> **WHAT THE TASK REQUIRES**: In the listing below, find the line containing "Task: Select device layout number 1" and the line containing "Toggle the geolocation". Repeat exactly those two lines and every line between them, nothing more.

> **RECORDS SUPPLIED**:
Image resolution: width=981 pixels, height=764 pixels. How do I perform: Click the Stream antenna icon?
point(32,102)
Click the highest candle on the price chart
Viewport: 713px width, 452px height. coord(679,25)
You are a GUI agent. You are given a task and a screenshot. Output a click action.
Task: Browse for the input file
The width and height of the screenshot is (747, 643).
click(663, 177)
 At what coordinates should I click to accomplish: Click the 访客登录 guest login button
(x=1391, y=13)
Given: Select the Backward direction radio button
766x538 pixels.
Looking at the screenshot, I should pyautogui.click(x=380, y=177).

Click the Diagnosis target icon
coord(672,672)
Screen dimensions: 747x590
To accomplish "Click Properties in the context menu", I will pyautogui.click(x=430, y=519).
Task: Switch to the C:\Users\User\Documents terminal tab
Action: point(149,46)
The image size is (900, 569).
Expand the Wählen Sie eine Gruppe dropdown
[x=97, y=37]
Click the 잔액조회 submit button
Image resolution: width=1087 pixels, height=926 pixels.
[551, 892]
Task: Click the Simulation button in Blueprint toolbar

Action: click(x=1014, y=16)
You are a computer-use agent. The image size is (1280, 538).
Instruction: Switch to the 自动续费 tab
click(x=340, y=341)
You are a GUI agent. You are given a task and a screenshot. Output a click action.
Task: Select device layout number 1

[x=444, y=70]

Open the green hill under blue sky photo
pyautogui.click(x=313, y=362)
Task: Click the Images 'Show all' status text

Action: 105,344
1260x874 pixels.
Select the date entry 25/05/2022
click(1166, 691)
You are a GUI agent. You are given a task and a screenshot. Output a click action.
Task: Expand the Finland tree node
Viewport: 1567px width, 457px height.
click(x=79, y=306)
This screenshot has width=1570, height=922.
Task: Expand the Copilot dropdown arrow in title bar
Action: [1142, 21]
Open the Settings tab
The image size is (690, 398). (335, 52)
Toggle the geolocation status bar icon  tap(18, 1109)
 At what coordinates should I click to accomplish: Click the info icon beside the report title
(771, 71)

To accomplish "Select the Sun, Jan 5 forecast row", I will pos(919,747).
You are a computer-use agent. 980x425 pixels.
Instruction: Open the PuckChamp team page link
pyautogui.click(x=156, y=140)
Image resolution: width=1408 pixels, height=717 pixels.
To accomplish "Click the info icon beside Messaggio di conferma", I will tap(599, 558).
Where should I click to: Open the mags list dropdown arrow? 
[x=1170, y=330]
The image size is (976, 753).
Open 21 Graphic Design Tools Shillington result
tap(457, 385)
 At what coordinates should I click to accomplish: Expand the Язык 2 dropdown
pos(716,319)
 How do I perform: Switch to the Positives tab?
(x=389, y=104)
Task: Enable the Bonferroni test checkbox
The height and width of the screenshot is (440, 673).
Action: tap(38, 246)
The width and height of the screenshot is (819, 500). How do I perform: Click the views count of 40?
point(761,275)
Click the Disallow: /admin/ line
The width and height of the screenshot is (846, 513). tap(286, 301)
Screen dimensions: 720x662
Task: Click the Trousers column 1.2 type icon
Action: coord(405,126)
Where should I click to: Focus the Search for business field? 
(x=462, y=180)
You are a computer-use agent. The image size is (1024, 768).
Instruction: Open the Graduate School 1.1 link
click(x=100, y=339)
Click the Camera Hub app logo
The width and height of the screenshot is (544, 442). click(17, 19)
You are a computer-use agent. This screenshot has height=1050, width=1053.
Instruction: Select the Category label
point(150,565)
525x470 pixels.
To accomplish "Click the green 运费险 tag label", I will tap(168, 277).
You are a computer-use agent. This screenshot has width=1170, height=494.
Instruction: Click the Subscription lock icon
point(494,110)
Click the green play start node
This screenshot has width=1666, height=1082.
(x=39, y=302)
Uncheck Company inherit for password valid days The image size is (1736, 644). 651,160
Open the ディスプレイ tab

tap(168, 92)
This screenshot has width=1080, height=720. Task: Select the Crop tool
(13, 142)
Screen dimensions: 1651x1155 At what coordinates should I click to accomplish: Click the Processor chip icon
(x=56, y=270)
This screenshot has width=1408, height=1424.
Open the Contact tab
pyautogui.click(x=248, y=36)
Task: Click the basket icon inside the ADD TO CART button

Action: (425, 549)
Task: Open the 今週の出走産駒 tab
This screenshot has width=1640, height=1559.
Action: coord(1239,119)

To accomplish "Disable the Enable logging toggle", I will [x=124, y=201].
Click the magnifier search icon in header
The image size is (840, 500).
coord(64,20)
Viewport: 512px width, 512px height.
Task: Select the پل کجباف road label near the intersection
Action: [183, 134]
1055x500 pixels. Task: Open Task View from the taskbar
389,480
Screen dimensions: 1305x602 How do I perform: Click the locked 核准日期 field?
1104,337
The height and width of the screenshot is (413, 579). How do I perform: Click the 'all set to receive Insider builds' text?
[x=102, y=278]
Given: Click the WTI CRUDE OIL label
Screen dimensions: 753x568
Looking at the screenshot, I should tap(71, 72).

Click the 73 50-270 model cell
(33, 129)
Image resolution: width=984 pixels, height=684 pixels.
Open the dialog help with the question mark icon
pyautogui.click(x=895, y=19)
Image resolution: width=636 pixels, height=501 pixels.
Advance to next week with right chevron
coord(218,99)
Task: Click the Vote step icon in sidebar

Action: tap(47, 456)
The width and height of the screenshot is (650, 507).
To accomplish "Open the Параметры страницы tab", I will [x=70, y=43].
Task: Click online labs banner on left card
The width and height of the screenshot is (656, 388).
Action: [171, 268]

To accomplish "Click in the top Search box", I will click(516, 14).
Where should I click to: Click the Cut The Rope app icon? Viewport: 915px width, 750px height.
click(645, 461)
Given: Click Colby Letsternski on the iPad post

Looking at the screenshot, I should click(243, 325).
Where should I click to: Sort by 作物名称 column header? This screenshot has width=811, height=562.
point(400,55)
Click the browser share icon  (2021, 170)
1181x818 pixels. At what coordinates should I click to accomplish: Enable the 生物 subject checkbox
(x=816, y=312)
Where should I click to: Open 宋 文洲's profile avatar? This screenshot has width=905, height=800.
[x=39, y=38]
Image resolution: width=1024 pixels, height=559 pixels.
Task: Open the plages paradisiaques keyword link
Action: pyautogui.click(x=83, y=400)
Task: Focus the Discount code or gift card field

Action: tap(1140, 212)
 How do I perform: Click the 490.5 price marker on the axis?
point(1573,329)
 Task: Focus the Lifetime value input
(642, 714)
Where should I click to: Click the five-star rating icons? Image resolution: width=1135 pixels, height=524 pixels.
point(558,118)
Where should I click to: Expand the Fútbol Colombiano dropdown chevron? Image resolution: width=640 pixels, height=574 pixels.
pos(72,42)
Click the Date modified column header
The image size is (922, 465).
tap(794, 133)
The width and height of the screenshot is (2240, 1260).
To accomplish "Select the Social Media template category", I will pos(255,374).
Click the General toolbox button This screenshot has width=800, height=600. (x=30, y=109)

> **RESPONSE TO THIS TASK**:
Task: Select device layout number 1

[x=444, y=70]

Open the green hill under blue sky photo
pyautogui.click(x=313, y=362)
Task: Click the Images 'Show all' status text

Action: 105,344
1260x874 pixels.
Select the date entry 25/05/2022
click(1166, 691)
You are a GUI agent. You are given a task and a screenshot. Output a click action.
Task: Expand the Finland tree node
Viewport: 1567px width, 457px height.
click(x=79, y=306)
This screenshot has width=1570, height=922.
Task: Expand the Copilot dropdown arrow in title bar
Action: [1142, 21]
Open the Settings tab
The image size is (690, 398). (335, 52)
Toggle the geolocation status bar icon  tap(18, 1109)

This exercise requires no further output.